Jonathan A. Obar, PhD, est professeur associé au département des études sur la communication et les médias de l’université York. Ses recherches et son enseignement portent sur les politiques d’information et de communication, et sur la relation entre les technologies numériques, les libertés civiles et l’inclusivité des cultures publiques. Ses publications universitaires portent sur le big data et la vie privée, les interfaces de consentement en ligne, la transparence de la confidentialité des données des entreprises et l’activisme numérique.
Les ensembles de données destinés à l’apprentissage de l’intelligence artificielle (IA) peuvent contenir des informations obtenues sans consentement valable. Qu’une organisation recueille des données directement auprès des utilisateurs ou d’une autre organisation, il est essentiel de s’assurer du consentement valable des personnes représentées dans les données.

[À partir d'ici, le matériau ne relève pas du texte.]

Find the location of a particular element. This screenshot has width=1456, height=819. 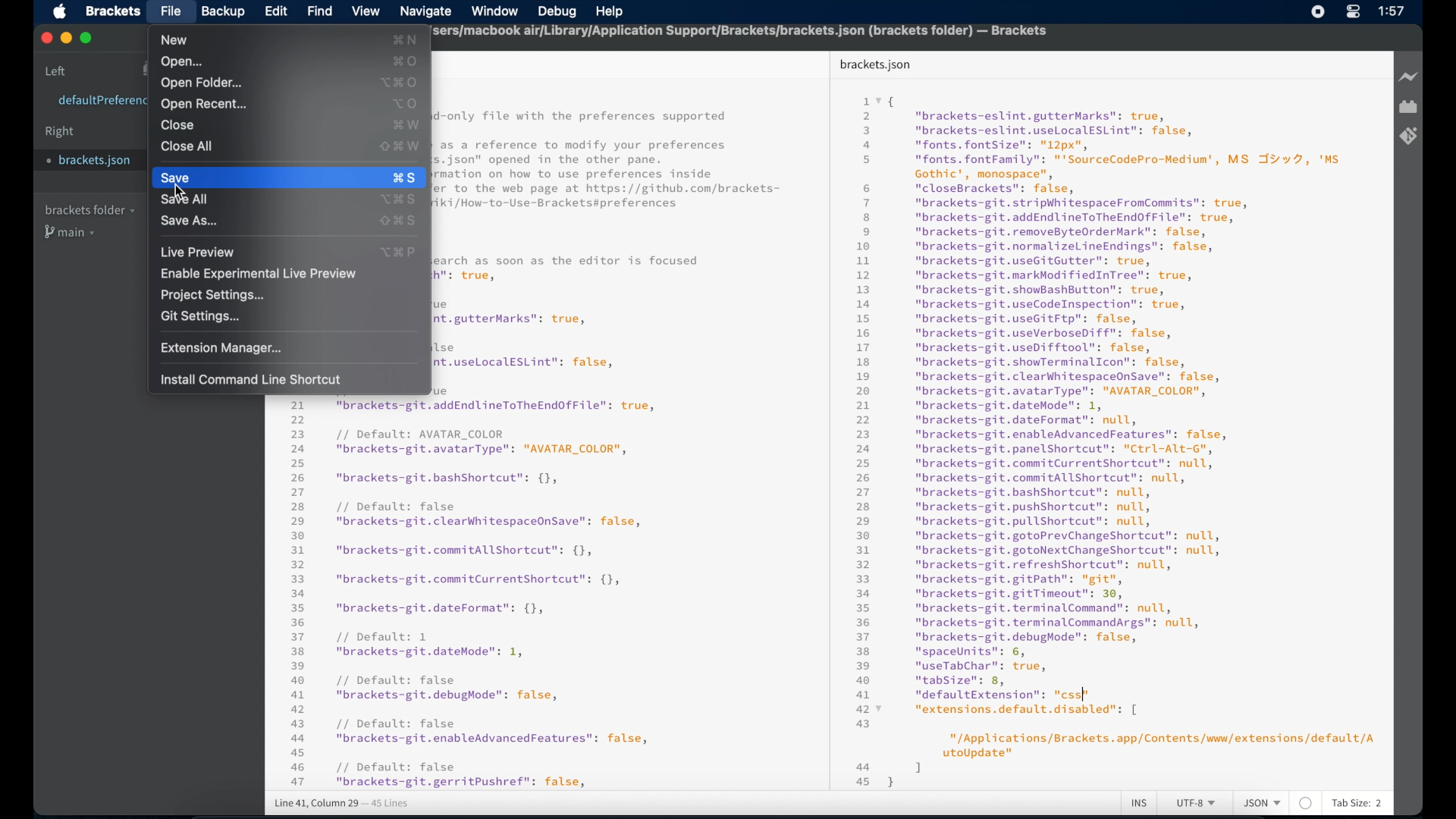

debug is located at coordinates (558, 10).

Alors que le gouvernement canadien débat du projet de loi C-27 et s’interroge sur l’avenir de l’intelligence artificielle éthique, cette question doit être une priorité.
Les développeurs peuvent tenter de former des systèmes d’IA pour aider un magasin à vendre des produits, une banque à déterminer les prêts hypothécaires, une compagnie d’assurance à fixer les primes, la police à identifier les suspects ou un juge à calculer les taux de récidive. Dans chacun de ces cas – et dans bien d’autres – si les personnes dont les données alimentent ces systèmes n’ont pas consenti à ce que leurs données soient utilisées dans le développement de l’IA, il s’agit d’une violation potentielle des libertés civiles. En outre, le manque de surveillance associé à l’absence de consentement valable pourrait entraîner des préjudices liés à la discrimination liée au big data.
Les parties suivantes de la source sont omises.